→ **Exercise**
Which lines in the records below include the word "computer"? Report each of them in full.

→ **Task data**
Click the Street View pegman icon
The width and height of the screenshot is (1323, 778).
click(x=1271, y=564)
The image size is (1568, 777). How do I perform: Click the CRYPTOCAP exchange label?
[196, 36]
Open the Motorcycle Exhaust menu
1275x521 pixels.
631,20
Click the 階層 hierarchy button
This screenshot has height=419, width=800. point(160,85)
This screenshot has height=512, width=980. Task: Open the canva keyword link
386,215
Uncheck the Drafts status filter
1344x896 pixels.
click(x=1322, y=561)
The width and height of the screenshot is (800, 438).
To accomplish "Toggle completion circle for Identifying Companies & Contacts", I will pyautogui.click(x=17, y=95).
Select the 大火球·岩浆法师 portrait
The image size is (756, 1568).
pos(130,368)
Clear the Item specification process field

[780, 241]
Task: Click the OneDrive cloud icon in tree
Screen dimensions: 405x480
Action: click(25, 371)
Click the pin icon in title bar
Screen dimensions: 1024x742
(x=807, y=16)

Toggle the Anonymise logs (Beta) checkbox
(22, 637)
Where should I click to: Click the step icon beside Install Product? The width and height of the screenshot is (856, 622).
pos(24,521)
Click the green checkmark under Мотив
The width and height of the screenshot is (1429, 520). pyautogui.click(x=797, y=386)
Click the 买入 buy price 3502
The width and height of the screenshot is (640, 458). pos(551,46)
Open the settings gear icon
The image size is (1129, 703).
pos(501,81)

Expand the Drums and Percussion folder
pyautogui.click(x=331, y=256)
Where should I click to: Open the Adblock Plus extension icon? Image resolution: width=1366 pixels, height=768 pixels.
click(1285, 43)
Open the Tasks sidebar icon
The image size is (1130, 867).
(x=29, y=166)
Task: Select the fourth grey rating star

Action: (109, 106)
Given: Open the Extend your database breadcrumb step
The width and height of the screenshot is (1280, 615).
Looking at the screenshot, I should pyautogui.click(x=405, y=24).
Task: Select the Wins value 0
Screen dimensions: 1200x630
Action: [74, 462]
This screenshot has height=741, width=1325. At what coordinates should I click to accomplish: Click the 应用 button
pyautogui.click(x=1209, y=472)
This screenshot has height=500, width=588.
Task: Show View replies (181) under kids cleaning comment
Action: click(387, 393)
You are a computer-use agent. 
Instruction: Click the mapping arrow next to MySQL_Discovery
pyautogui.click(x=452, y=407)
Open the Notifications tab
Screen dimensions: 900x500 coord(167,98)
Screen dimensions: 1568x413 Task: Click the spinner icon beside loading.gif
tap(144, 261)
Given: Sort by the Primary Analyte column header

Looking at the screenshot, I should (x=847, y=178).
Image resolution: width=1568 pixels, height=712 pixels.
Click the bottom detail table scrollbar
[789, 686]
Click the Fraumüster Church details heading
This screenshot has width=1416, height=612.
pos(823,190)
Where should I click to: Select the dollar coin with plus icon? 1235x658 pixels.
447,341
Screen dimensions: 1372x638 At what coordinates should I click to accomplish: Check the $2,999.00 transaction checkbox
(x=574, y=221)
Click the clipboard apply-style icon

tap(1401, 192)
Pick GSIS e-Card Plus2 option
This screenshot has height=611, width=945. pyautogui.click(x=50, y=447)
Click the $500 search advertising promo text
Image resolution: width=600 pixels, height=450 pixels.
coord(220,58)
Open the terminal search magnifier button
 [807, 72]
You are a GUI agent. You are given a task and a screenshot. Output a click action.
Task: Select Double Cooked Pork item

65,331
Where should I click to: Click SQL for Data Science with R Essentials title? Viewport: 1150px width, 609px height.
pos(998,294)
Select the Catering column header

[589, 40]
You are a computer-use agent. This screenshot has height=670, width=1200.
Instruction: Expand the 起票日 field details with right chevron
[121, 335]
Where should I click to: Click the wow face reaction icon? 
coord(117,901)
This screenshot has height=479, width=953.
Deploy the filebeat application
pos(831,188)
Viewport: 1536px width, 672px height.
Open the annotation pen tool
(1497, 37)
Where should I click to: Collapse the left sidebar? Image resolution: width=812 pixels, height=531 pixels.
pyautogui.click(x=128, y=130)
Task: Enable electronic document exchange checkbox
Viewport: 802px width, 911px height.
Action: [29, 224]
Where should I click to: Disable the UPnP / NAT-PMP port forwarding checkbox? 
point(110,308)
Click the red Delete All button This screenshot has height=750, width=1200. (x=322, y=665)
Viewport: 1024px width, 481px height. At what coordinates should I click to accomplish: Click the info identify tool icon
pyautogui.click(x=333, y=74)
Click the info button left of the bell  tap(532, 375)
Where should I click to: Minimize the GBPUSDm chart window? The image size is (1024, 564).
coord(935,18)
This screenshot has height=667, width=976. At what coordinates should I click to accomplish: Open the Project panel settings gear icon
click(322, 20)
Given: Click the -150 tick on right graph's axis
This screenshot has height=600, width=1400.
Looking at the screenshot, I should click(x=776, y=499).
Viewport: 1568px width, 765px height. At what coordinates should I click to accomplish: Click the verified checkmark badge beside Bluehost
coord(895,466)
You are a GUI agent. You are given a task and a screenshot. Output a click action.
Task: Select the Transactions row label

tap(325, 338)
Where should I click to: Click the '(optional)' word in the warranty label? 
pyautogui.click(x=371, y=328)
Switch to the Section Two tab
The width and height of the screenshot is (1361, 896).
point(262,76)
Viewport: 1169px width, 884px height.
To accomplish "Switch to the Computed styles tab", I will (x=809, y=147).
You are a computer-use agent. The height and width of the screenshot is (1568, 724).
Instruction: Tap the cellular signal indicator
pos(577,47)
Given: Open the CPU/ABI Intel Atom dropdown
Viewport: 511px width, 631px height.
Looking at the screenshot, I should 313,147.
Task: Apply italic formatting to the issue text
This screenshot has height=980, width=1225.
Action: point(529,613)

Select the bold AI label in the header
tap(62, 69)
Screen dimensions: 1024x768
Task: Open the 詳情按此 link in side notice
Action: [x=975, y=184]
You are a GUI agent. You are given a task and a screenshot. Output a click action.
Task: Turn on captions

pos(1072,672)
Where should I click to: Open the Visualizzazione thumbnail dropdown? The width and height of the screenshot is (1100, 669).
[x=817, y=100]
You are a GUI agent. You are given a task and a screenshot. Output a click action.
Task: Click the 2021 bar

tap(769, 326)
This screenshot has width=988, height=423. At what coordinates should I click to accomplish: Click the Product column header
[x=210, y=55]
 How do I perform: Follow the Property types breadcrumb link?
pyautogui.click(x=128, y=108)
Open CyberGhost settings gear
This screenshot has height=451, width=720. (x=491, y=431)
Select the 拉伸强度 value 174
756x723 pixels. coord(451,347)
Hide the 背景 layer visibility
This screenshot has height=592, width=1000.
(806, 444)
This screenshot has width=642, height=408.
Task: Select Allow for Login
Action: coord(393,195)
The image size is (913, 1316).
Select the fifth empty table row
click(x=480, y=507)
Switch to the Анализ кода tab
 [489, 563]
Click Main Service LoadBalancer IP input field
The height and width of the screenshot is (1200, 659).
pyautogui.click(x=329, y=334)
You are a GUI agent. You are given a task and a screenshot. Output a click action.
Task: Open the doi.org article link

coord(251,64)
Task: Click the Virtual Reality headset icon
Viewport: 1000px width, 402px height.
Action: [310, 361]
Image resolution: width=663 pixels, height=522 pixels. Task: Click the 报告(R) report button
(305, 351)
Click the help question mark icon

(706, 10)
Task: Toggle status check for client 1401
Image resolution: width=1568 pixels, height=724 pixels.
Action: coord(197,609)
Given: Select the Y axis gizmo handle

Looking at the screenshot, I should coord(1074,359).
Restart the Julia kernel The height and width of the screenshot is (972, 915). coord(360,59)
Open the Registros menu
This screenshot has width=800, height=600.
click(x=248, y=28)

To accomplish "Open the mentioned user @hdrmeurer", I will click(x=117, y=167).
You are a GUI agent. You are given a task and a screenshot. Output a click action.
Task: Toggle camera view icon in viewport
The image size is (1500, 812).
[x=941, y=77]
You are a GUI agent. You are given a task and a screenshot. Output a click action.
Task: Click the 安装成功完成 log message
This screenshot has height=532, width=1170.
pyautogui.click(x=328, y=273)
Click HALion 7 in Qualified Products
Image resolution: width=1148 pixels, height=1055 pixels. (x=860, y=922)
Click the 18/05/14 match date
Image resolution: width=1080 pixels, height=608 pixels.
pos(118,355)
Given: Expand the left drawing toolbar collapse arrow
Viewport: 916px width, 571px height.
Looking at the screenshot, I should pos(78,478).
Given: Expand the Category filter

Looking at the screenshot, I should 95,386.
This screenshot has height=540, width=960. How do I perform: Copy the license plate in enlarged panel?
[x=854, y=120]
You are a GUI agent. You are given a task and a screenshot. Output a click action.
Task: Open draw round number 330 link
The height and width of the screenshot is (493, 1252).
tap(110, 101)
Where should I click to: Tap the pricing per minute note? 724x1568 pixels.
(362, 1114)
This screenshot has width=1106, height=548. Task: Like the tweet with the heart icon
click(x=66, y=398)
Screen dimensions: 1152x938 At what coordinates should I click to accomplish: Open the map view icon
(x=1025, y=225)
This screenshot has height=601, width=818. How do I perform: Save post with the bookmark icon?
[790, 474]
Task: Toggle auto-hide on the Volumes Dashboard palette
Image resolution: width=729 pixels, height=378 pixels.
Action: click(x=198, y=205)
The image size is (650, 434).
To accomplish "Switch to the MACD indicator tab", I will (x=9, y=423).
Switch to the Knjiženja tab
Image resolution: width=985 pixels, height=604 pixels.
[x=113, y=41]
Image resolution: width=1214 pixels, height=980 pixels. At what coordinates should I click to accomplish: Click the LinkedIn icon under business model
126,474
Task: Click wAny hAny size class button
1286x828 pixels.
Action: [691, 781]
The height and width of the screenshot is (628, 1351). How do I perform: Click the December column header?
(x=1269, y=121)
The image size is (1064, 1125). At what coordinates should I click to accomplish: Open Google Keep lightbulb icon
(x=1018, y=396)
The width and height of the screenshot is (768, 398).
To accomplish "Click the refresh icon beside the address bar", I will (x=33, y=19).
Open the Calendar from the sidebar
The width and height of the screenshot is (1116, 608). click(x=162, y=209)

→ **Response below**
You are a computer-use agent. 
You are a computer-use agent. This screenshot has height=670, width=1200.
You are a computer-use agent. The height and width of the screenshot is (1568, 724).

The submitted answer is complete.